**Passage:**
= = = =

Tuesday, January 06, 2009

"Hot Stove" News: "Everybody Get Yer Hankies Cuz We Only Talk Wankees"

So ... one thing has already happened this year. The newest bastard child of Bud Selig -- the MLB Network -- a whole channel about professional United States of American baseball, in case you hadn't guessed -- or noticed it, since it's way way way up in the five-digit channel numbers, right next to such powerhouses as "The Albanian Folk Dance Channel," "The Arts and Crafts by Mutes, for Mutes, Network (TAACBMFMN)," and "C-SPAN 2" -- has finally sprung into life on the cable television, over by there. If you call that living. I guess I could wait until the season starts before I start bitching about it, but why? I'm not waiting until Inauguration Day to bitch about Obama's rocket-powered Cannonball-Run-like "drift" to the right. And I see no reason to treat pre-baseball MLB-related television programming any differently.

Of course, their current pre-actual-baseball-season flagship programme is called "Hot Stove." I haven't gotten any cease and desist letters or any other forms of threat due to my mockery of the trademark, but maybe if I try real hard, I will.

= = = =

**Recorded data:**
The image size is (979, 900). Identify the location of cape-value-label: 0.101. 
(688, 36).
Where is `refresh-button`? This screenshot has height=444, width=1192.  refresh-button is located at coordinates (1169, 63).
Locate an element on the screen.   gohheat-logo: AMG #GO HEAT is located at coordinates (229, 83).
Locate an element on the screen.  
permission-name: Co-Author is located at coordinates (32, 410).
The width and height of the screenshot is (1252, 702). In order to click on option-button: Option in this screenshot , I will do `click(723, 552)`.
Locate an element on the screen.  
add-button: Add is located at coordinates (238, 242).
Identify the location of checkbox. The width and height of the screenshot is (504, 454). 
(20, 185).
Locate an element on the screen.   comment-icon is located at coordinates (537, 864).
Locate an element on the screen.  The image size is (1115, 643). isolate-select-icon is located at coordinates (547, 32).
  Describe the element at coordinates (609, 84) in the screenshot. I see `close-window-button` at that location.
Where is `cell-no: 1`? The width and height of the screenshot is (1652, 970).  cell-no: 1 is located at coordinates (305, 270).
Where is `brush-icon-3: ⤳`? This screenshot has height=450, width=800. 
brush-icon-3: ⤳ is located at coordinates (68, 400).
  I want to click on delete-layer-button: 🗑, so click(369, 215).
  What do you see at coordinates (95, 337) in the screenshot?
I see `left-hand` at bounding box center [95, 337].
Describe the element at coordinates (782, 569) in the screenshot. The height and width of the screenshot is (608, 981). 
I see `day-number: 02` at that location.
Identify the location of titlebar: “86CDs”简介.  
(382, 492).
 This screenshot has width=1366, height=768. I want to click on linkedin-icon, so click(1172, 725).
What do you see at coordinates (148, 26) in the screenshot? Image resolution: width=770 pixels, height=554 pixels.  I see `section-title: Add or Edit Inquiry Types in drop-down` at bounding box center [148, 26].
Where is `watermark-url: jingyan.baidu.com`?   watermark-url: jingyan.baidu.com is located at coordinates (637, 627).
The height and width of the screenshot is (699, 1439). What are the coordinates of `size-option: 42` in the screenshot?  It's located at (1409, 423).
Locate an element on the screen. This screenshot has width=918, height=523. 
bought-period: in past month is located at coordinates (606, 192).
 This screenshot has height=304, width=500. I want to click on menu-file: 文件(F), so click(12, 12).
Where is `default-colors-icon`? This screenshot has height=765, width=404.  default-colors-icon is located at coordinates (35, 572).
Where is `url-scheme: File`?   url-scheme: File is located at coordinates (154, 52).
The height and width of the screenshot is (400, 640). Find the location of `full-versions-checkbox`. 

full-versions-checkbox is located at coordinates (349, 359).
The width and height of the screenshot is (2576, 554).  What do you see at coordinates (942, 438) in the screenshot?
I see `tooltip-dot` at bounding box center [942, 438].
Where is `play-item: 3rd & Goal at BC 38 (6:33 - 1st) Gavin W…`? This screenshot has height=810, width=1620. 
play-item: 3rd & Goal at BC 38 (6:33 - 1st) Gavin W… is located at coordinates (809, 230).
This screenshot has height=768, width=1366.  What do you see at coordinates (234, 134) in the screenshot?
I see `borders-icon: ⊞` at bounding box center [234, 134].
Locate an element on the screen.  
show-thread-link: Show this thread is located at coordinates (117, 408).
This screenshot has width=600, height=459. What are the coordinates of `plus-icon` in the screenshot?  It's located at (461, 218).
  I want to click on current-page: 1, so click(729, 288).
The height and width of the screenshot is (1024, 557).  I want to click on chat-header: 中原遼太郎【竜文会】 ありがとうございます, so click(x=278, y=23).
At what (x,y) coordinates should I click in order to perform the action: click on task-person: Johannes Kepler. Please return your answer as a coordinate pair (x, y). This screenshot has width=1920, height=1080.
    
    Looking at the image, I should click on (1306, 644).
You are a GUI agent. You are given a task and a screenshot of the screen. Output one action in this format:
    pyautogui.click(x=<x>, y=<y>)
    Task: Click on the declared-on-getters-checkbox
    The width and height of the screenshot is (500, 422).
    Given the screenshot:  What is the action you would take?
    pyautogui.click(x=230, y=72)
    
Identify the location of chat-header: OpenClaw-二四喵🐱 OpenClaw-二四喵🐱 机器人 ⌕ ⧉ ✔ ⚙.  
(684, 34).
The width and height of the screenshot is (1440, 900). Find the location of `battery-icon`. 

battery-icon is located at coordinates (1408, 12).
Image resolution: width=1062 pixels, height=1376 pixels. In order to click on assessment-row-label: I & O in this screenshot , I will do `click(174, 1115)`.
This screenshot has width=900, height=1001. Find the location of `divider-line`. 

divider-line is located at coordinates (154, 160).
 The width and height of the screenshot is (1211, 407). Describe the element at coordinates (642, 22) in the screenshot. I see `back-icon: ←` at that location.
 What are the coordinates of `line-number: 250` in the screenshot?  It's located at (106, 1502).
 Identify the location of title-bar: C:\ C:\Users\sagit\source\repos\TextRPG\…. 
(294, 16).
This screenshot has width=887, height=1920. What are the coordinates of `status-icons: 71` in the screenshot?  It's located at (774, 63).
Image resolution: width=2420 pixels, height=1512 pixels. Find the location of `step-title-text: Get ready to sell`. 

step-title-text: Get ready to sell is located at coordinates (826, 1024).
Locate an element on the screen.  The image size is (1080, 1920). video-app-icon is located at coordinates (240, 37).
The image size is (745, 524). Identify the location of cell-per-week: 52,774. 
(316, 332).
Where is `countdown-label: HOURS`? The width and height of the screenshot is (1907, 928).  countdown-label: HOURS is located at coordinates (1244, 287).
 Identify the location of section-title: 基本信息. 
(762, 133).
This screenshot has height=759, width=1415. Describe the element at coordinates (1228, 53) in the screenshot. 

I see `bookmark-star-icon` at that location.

= = = =

Continue the post about the MLB Network and its "Hot Stove" program, picking up after its last sentence.

Anyway, here's my impression of MLB Network's "Hot Stove" (cable) televisual showcase:

This just in! Derek Jeter had Chinese for lunch today! This just in! Hank Steinbrenner farted this morning and made his personal assistant take the blame! This just in! Joe Girardi was spotted at a Manhattan nightclub last night with a booger in his nose that he didn't seem to realize was visible, and nobody felt socially bold enough to tell him!

This just in! Yankees, Yankees, Yankees!

YankeesYankeesYankeesYankeesYankees!!!!!
YankeesYankeesYankeesYankeesYankees!!!!!
YankeesYankeesYankeesYankeesYankees!!!!!
(huff huff huff huff ... deep breath)
YankeesYankeesYankeesYankeesYankees!!!!!

Oh yeah, and something called "Red Sox" exist, too. Strange world we live in.

But, mostly ... YAANNNKEEEEEEEEES!!!

(Then the out-of-breath sports-dork host drops dead on the spot, and an old Arte Johnson looking dude in NYY pinstripes waddles onto the set and sweeps his body up. Credits. The end.)


The best thing about it is that it's re-run about six times a day, so -- in case you missed their in-depth coverage of every waking moment of every employee of the New York Fucking Yankees, and every inch traveled by every penny of every one of the uberkaboodleplex million dollars they will spend in 2009 -- you have plenty of chances to catch up.

CATCH UP ON THE HOT STOVE NEWS ABOUT THE NEW FUCKING YORK FUCKING YANKEES!!! EVERY HOUR ON THE HOUR, PLUS AGAIN EVERY FIFTEEN MINUTES, OVERLAPPING!!! FUCK YEAH!!!

In short: No sir, I don't like it.

1 comment:

carl said...

My complaint exactly. It might not be a new decision to only show Yankees and Red Sox on the MLB network. It might be the result of historically only sending HD cameras to "high profile games" otherwise known as "yankees and/or red sox."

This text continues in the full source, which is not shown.